COMPTE-RENDU, opéra. NANTES, Th Graslin, le 3 avril 2019. RONCHETTI: les aventures de Pinocchio. Juliette Allen et instrumentistes de l’Ensemble intercontemporain/ Matthieu Roy. La littérature musicale à destination de la jeunesse confine fréquemment à la mièvrerie ou à la mode la plus vulgaire, reproduisant le plus souvent l’enfermement social du milieu de l’enfant. Les ouvrages de qualité, rares, méritent d’autant plus d’être signalés. Toujours animé de bonnes intentions, Pinocchio cède à la facilité, à l’illusion, au mirage du plaisir immédiat.
Un Pinocchio séduisant
Le parcours initiatique douloureux de la marionnette, riche en rebondissements, onirique aussi, réserve bien des surprises au jeune public. On se souvient de l’ouvrage de Philippe Boesmans, sombre à souhait. La vision que nous propose Lucia Ronchetti, compositrice italienne familière du répertoire lyrique, est plus lumineuse et davantage destinée aux enfants, par sa concision et la clarté de son propos. Pour autant l’œuvre musicale est pleinement aboutie, et les amateurs d’opéra auraient tort de s’en priver. Le format retenu est proche de celui de L’Histoire du soldat, cinq instrumentistes et une soprano, auxquels il faut ajouter une personne chargée de la régie et figurant.
Le spectacle repose déjà, et avant tout, sur la performance exceptionnelle de Juliette Allen, jeune chanteuse belge d’ascendance anglaise, extraordinaire de vérité et d’engagement, vocal et dramatique. Tour à tour Pinocchio et la jeune fille aux cheveux bleus, son chant, sa diction comme le corps se montrent souples, démonstratifs, et le public ne s’y trompe pas, lui réservant au finale de chaleureuses acclamations. La réussite est donc au rendez-vous. La voix est sonore, claire, ronde, fraîche et expressive dans tous les registres, comme dans tous les styles. L’intelligibilité est constante à quelques textes chantés près, soumis à une élocution rapide, quelles que soient les qualités de diction de l’interprète. Le langage musical, renouvelé au fil des scènes, va du chant rossinien à l’expression contemporaine, proche de celle de Georges Aperghis, dans son invention la plus riche.
Chacun des musiciens participe directement à l’action dramatique. Non seulement l’instrument – associé le plus souvent à un personnage – exprime son propos, mais aussi intervient dans le jeu scénique avec efficacité. Du violoncelle (Gepetto) au cor (le chat), c’est un bonheur que leur jeu individuel ou collectif.

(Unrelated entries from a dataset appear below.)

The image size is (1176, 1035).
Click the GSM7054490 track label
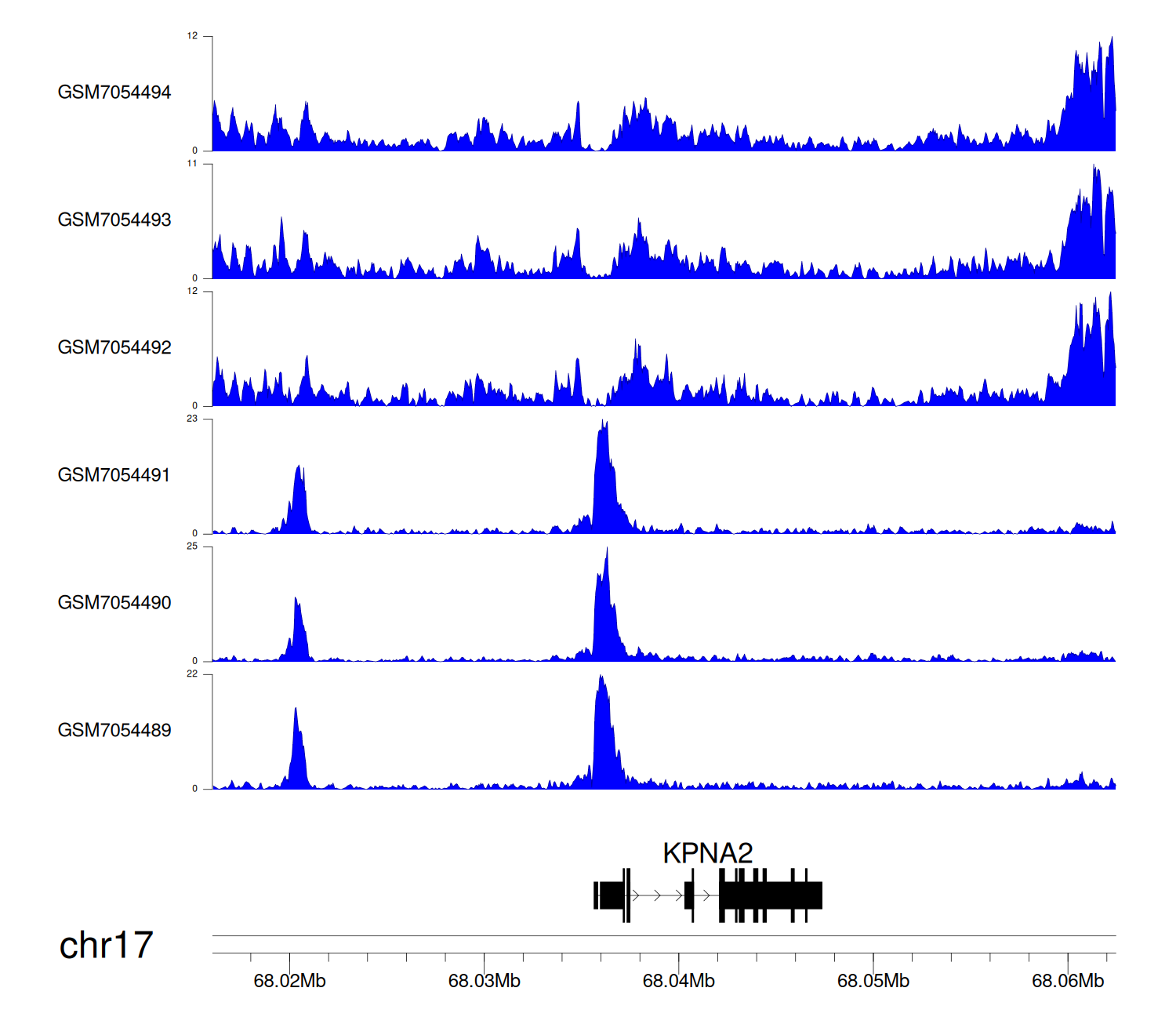pos(114,603)
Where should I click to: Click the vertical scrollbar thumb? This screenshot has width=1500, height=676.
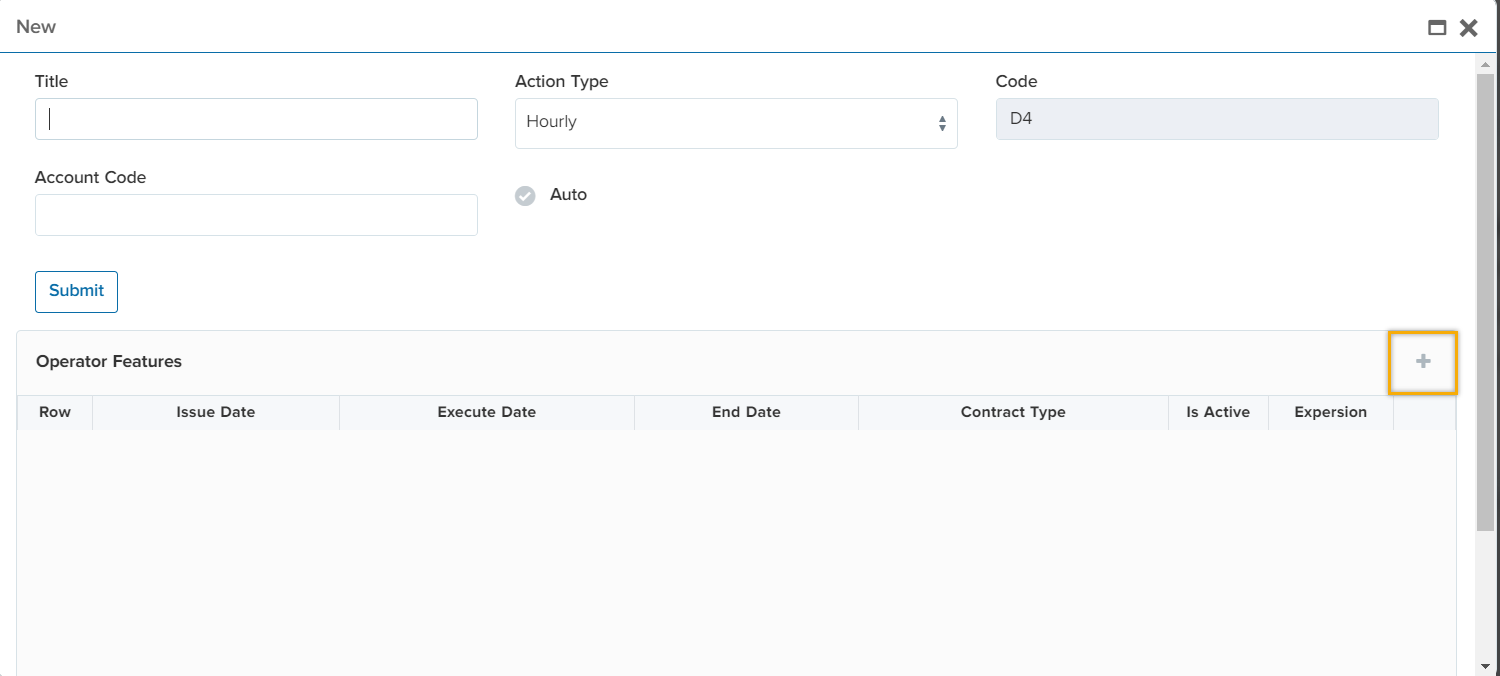[x=1485, y=300]
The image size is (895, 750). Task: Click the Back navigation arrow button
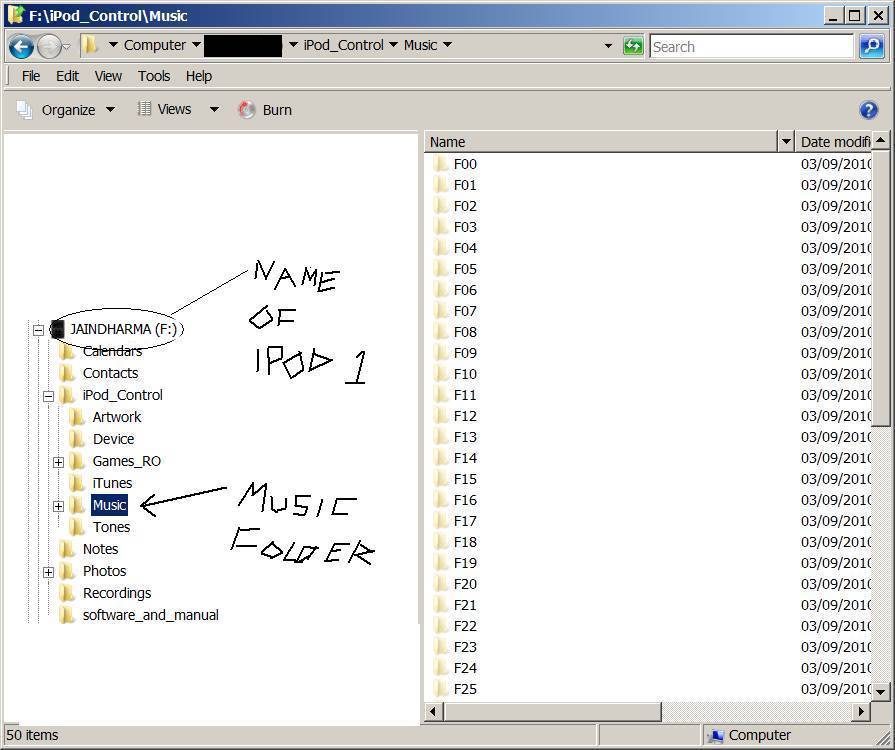tap(21, 46)
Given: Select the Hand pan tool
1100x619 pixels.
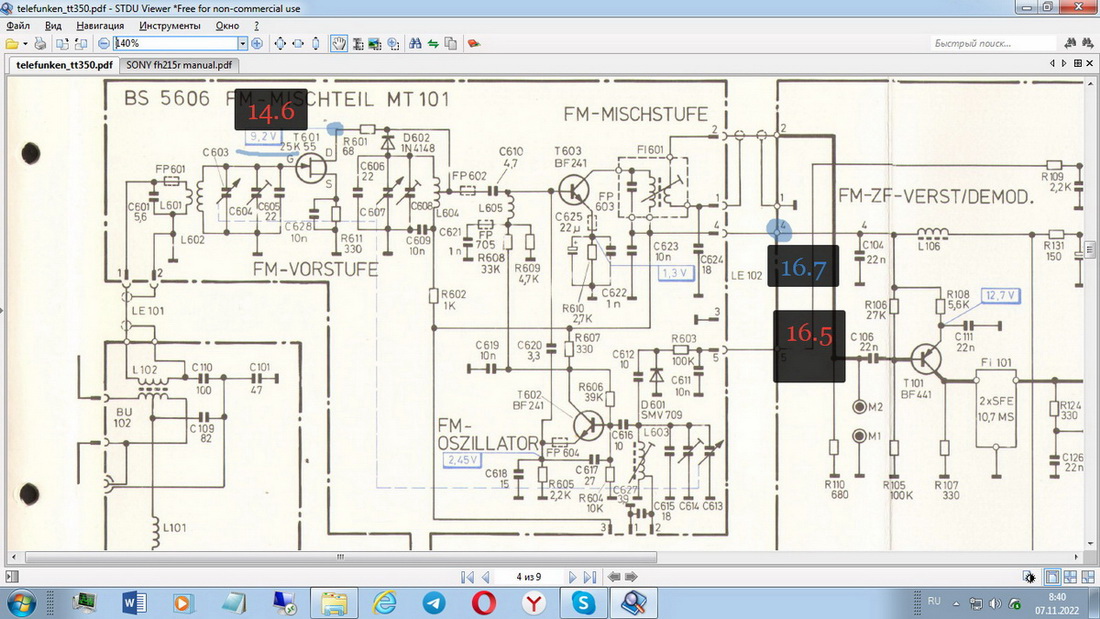Looking at the screenshot, I should click(x=339, y=44).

Mettant en œuvre des moyens délibérément limités, comme ceux du théâtre de tréteaux, le projet, efficace, séduisant, servi par des interprètes engagés n’est pas totalement abouti. La mise en espace, plus que mise en scène, appelait sans doute davantage, sans pour autant recourir à d’autres moyens. Malgré les contraintes du projet, même résumée à ses principaux épisodes, l’histoire recèle un potentiel qui ne semble que partiellement exploité par la mise en scène, entre les moments de joie débridée, ceux de terreur, comme ceux de pure poésie. Les éclairages sans imagination laissent un goût d’inachevé. Les scènes s’enchaînent avec fluidité, quelques accessoires suffisent à nous entraîner au champ des miracles, au pays des jouets, dans le cirque avec son brutal propriétaire, au naufrage du bateau de Gepetto. On retrouve une âme d’enfant.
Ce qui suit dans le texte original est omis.